Imagine I have a JSON file with the following structure:
{
"settings": [
{
"conf": [
{
"setting": "DeploymentPolicy",
"namespace": "aws:elasticbeanstalk:command",
"value": "AllAtOnce"
},
{
"setting": "BatchSize",
"namespace": "aws:elasticbeanstalk:command",
"value": "30"
},
{
"setting": "BatchSizeType",
"namespace": "aws:elasticbeanstalk:command",
"value": "Percentage"
}
]
}
]
}
What I want to do is the following:
Creating a working Terraform resource based on the JSON file values, e.g. a beanstalk environment like this:
resource "aws_elastic_beanstalk_environment" "app_prod" {
name = "${aws_elastic_beanstalk_application_version.app.name}-prod"

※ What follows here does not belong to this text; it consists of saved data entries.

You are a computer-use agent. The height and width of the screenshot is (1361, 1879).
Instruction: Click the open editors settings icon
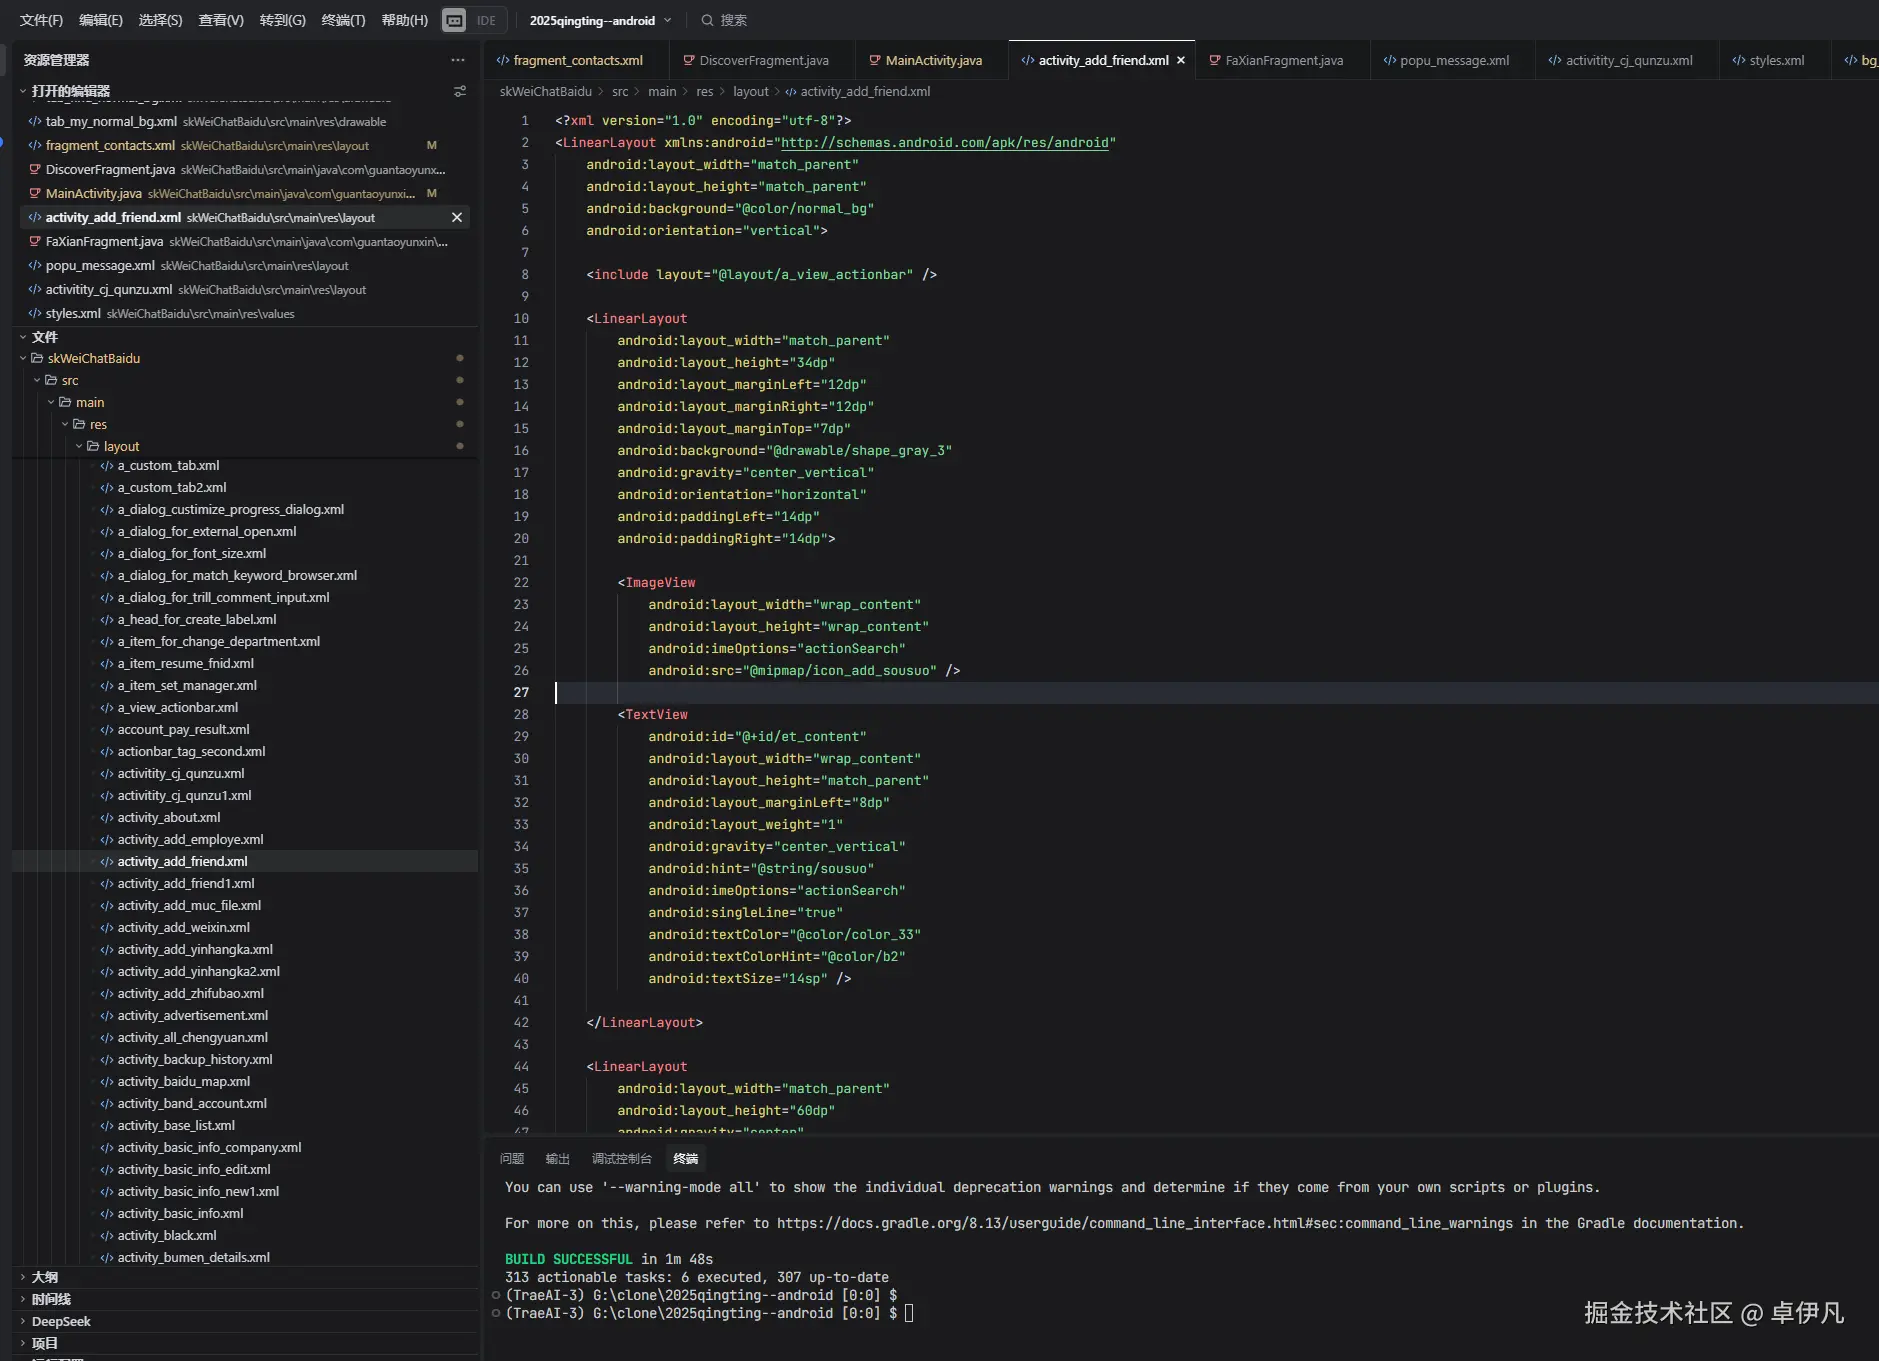click(460, 91)
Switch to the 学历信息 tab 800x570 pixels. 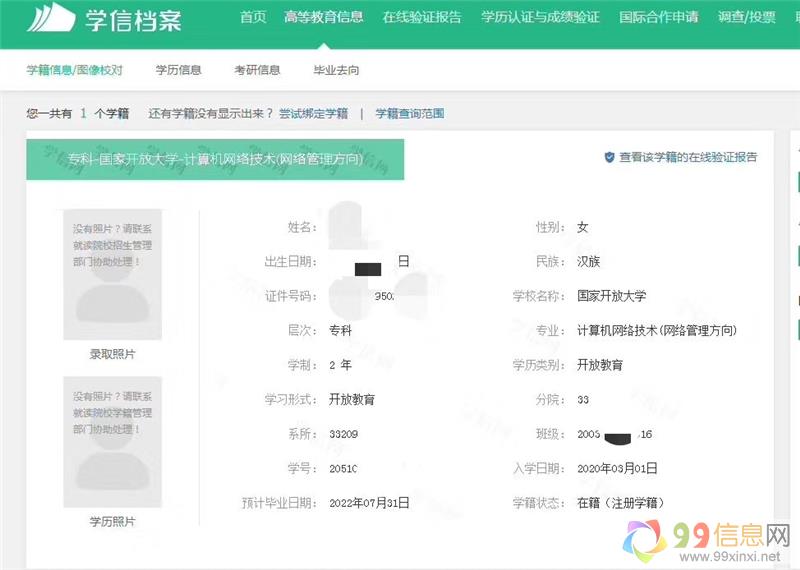pyautogui.click(x=178, y=70)
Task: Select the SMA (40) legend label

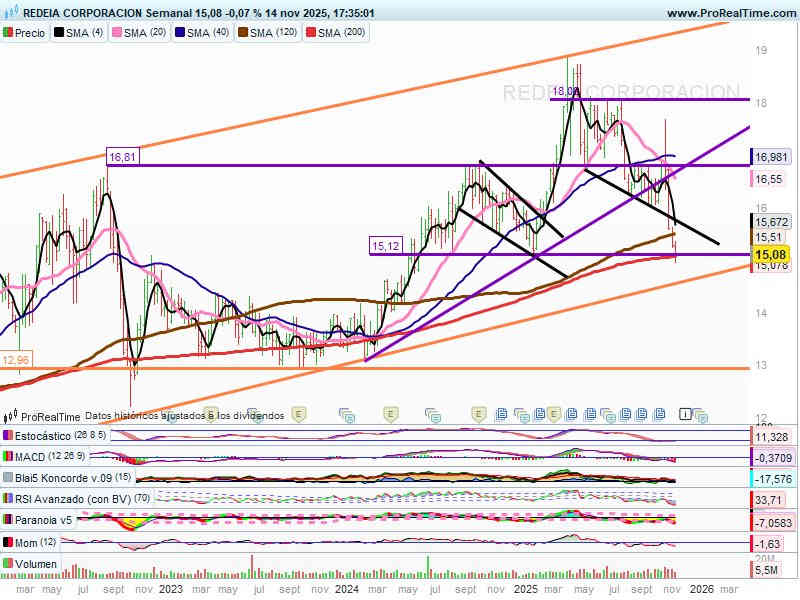Action: pos(206,33)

application = aws_elastic_beanstalk_application.app.name
solution_stack_name = data.aws_elastic_beanstalk_solution_stack.latest_linux_java.name
wait_for_ready_timeout = "10m"
version_label = aws_elastic_beanstalk_application_version.app.name
# Elastic beanstalk configuration
setting {
name = "DeploymentPolicy"
namespace = "aws:elasticbeanstalk:command"
value = "AllAtOnce"
}
setting {
name = "BatchSize"
namespace = "aws:elasticbeanstalk:command"
value = "30"
}
...
}
Therefore I have to create the settings block in HCL (Terraform configuration) based on the JSON values.
This means the JSON file above should result in:
setting {
name = "DeploymentPolicy"
namespace = "aws:elasticbeanstalk:command"
value = "AllAtOnce"
}
setting {
name = "BatchSize"
namespace = "aws:elasticbeanstalk:command"
value = "30"
}
setting {
name = "BatchSizeType"
namespace = "aws:elasticbeanstalk:command"
value = "Percentage"
}
As you can see, the structure of JSON and HCL is very similar, but not identical. See e.g. settings, conf, or setting instead of name in the JSON.
A possible approach would be to read the JSON values and store them in an array or a map. But I have no idea how I could generate valid HCL and inject it in the desired part of the resource. Furthermore I tried to use a template but Terraform does not support the looping functionality that I need to iterate over the settings.
To sum up:
Input is a JSON file that must be read
JSON contains settings (besides other information)
The number of settings can differ
Somehow I have to generate a settings block
Somehow I have to inject this settings blok in the resource
Does anyone have an idea how to do that? Any other approaches?
Thanks a lot!
Assuming that your JSON object were in a file called settings.json inside your module directory, you could do something like this:
locals {
environment_settings = jsondecode(file("${path.module}/settings.json")).settings[0].conf[0]
}
resource "aws_elastic_beanstalk_environment" "app_prod" {
name = "${aws_elastic_beanstalk_application_version.app.name}-prod"
application = aws_elastic_beanstalk_application.app.name
solution_stack_name = data.aws_elastic_beanstalk_solution_stack.latest_linux_java.name
wait_for_ready_timeout = "10m"
version_label = aws_elastic_beanstalk_application_version.app.name
dynamic "setting" {
for_each = local.environment_settings
content {
namespace = setting.value.namespace
name = setting.value.setting
value = setting.value.value
}
}
}
This special dynamic block is a sort of macro to create repeated setting blocks, each one correlating with one element of the collection given in for_each.
You can do whatever transformations of the input you need using Terraform's expression language in the locals block to ensure that the local.environment_settings value contains one element for each setting block you will generate, and then in the content nested block tell Terraform how to populate the setting arguments based on those element values.